Figure 4

c-MET inhibition reprograms glioblastoma energy metabolism by suppression of oxidative phosphorylation. (A) LN229 GBM cells were treated with DMSO, ABT263, Crizotinib (Crizo) or the combination of both and analyzed by extracellular flux analysis on a Seahorse XF24 device (Agilent, Inc.) in the context of a mitochondrial stress test. This assay records the base line oxygen consumption rate of cells (Basal OCR), followed by the injection of Oligomycin (O), the uncoupler (FCCP) and Antimycin/Rotenone (A/R). In addition, we recorded extracellular acidification rate (ECAR) simultaneously along with OCR. Shown are mean values with SD. (B) Calculation of individual OXPHOS related parameters are displayed.
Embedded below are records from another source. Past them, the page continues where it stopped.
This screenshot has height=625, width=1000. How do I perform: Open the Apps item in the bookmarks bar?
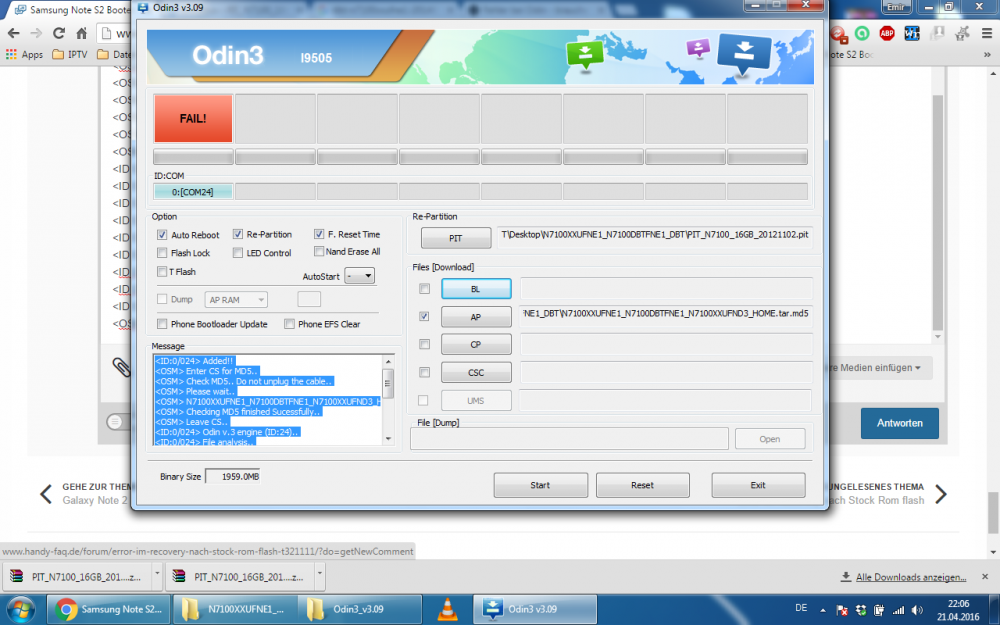pyautogui.click(x=23, y=54)
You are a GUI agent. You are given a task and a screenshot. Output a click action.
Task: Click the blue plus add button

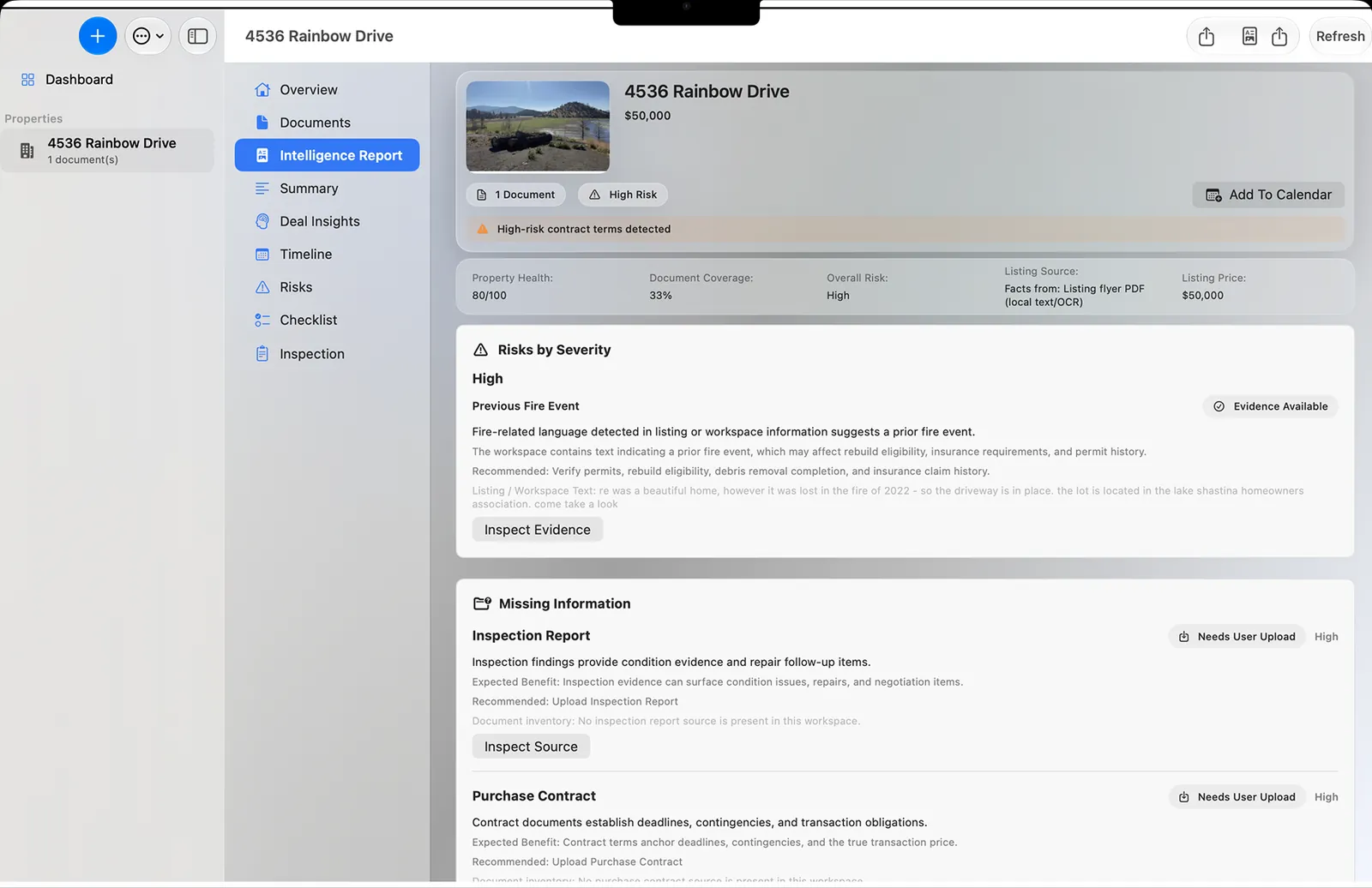tap(98, 36)
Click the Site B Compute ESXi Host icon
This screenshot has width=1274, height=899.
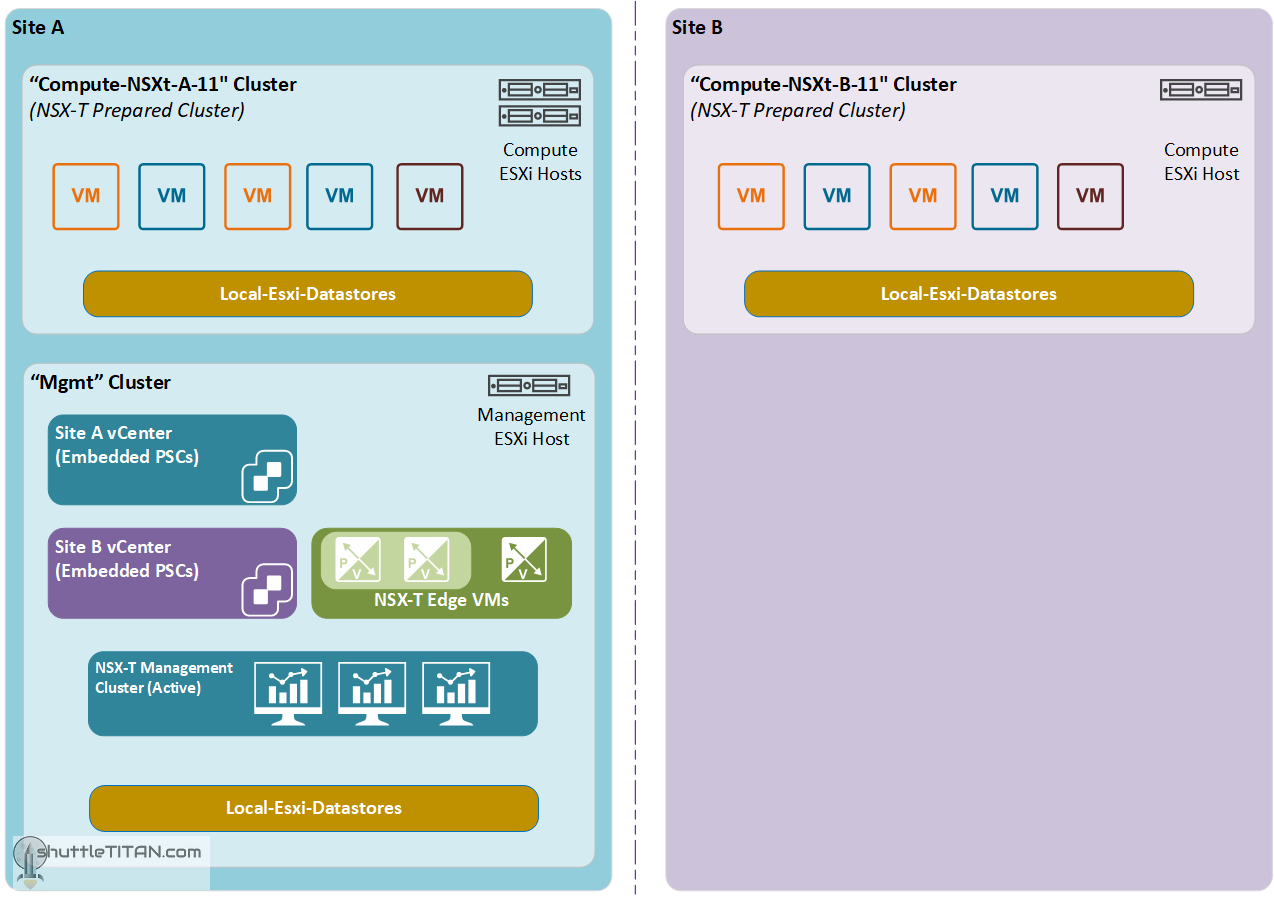pyautogui.click(x=1201, y=91)
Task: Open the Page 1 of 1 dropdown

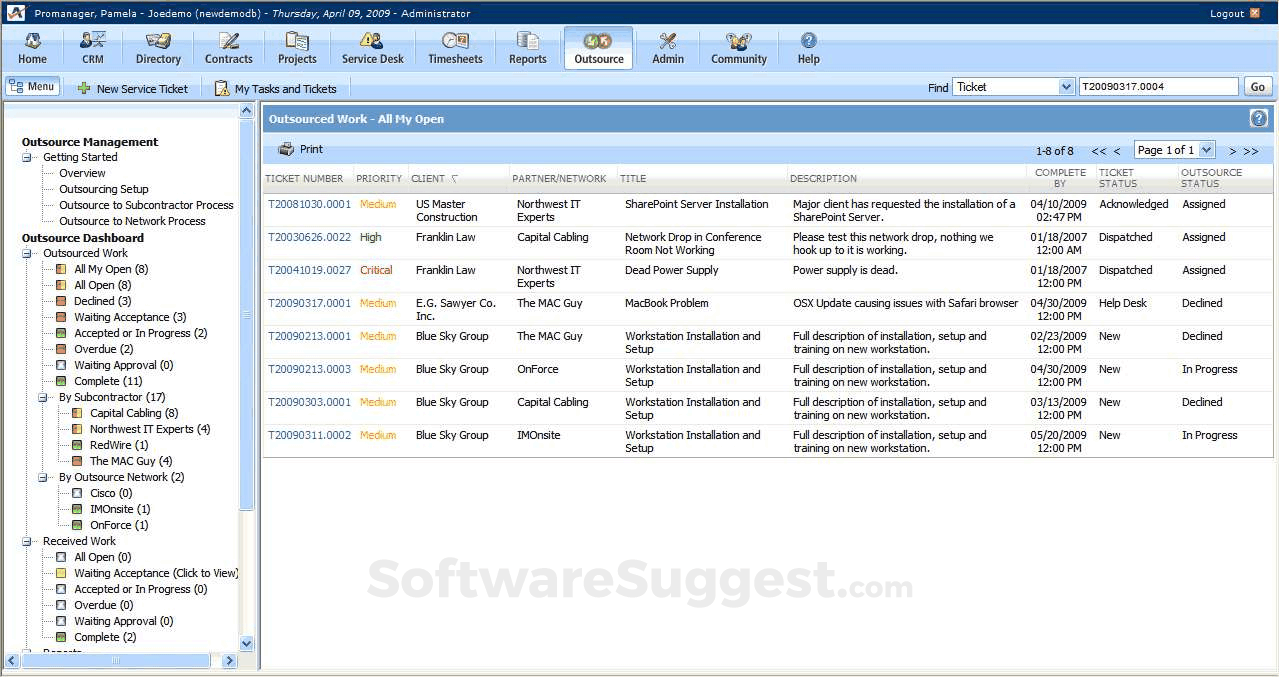Action: pyautogui.click(x=1174, y=149)
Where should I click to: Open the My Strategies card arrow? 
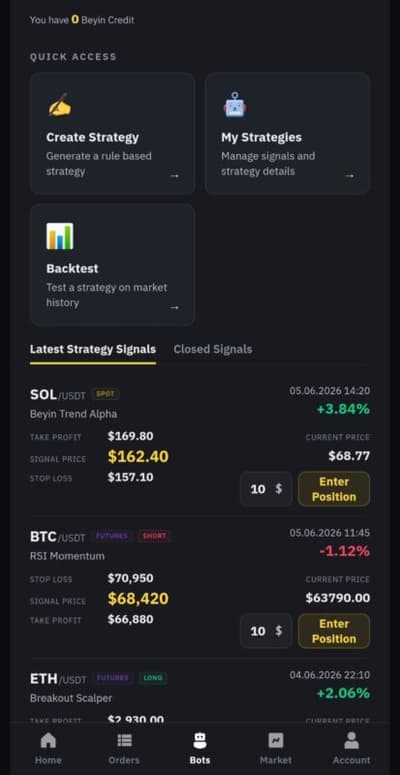click(350, 176)
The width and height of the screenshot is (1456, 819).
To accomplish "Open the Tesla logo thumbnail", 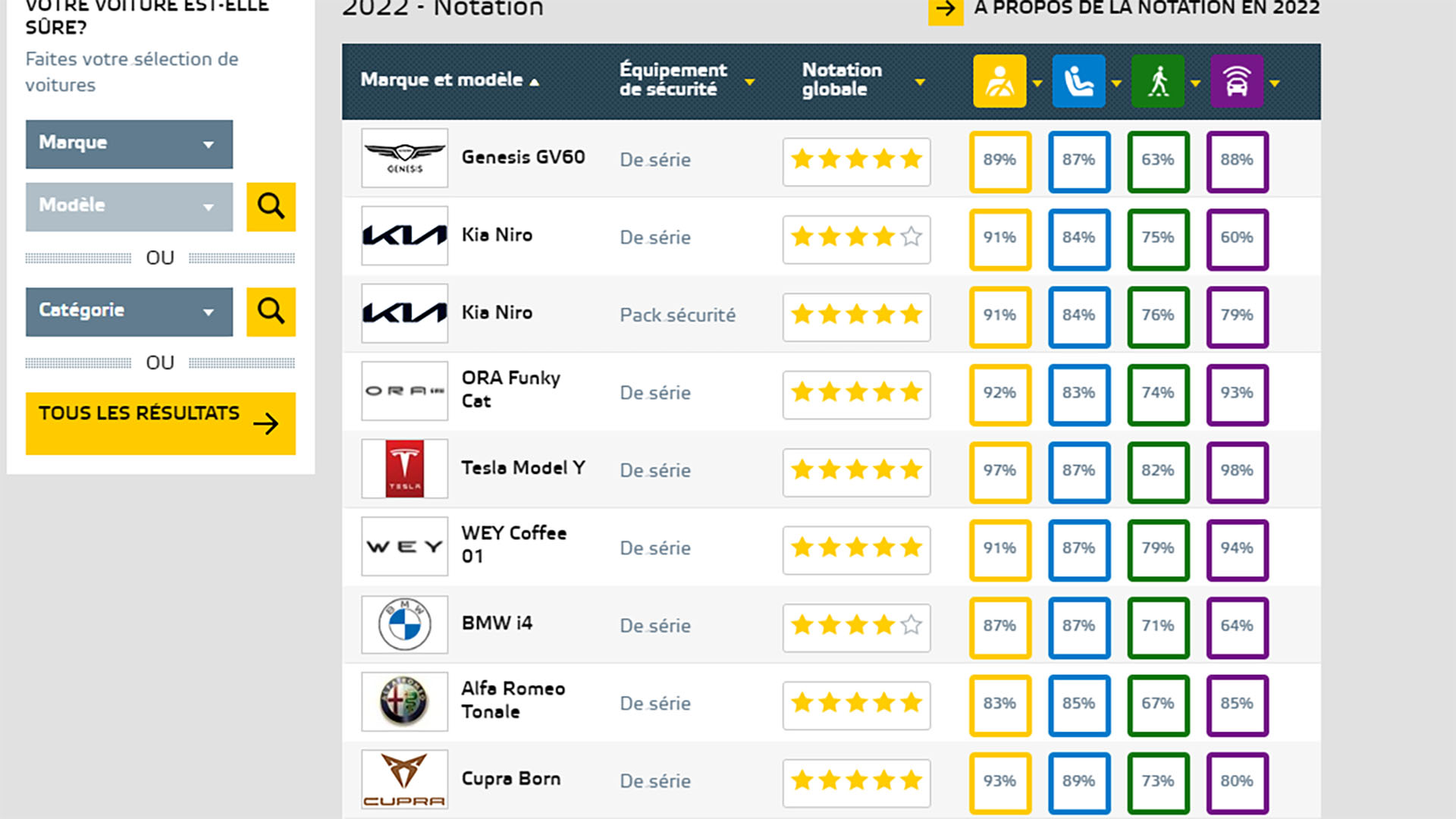I will [404, 469].
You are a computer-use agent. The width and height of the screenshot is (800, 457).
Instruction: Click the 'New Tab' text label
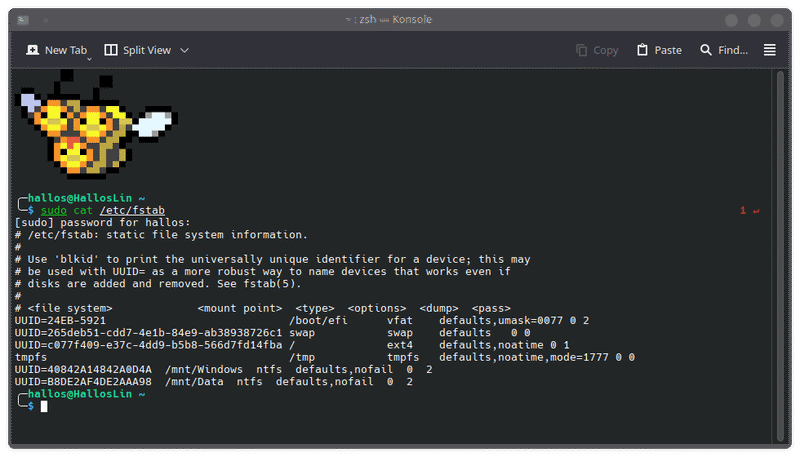click(x=66, y=50)
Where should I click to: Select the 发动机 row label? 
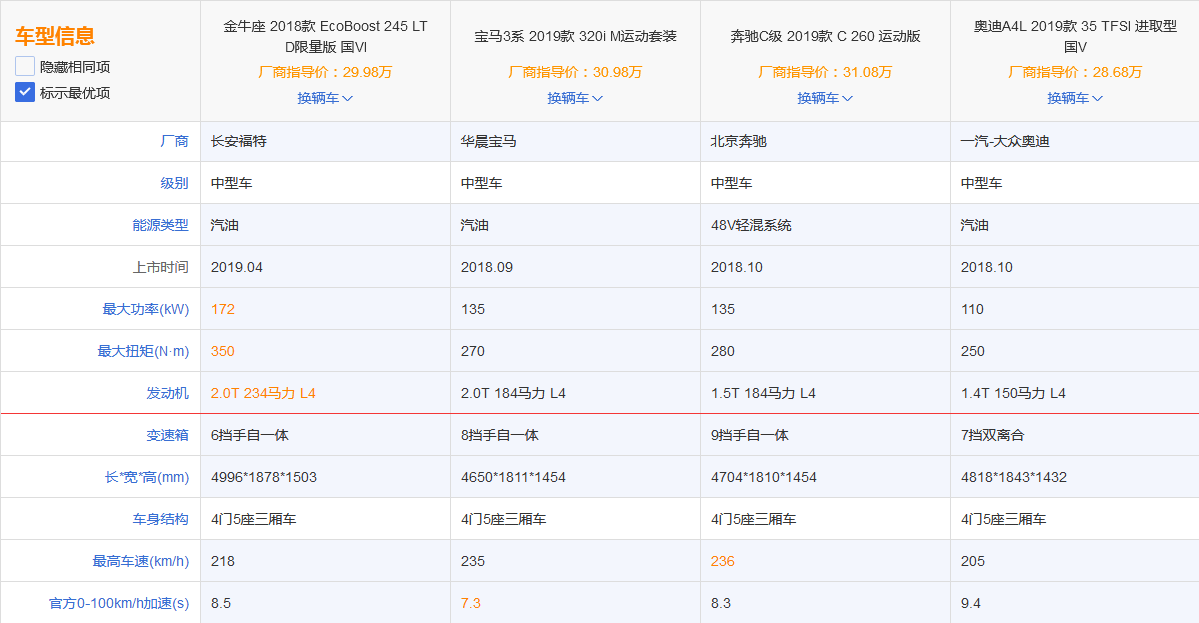[x=167, y=394]
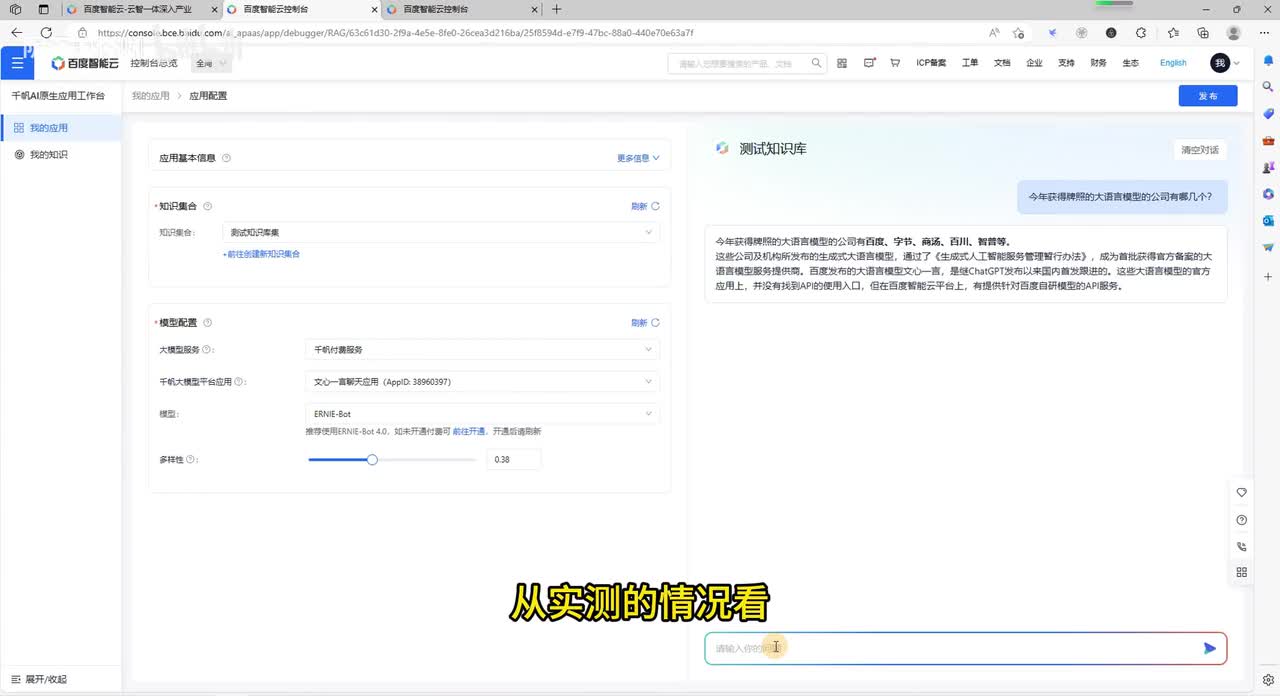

Shown are mean values with SD. (C) LN229 and U87 GBM cells were treated with ABT263, Crizotinib or the combination as indicated. Thereafter, ATP levels were assessed in comparison to the control treated cells. Shown are means and SD. ABT: ABT263, Crizo: Crizotinib. (D) LN229 and U87 GBM cells were treated with ABT263, Crizotinib or the combination for 1d. Thereafter, whole cell protein lysates were prepared and analyzed for the expression of p-AMPK (threonine 172) or AMPK by capillary electrophoresis. Concentrations are in μM.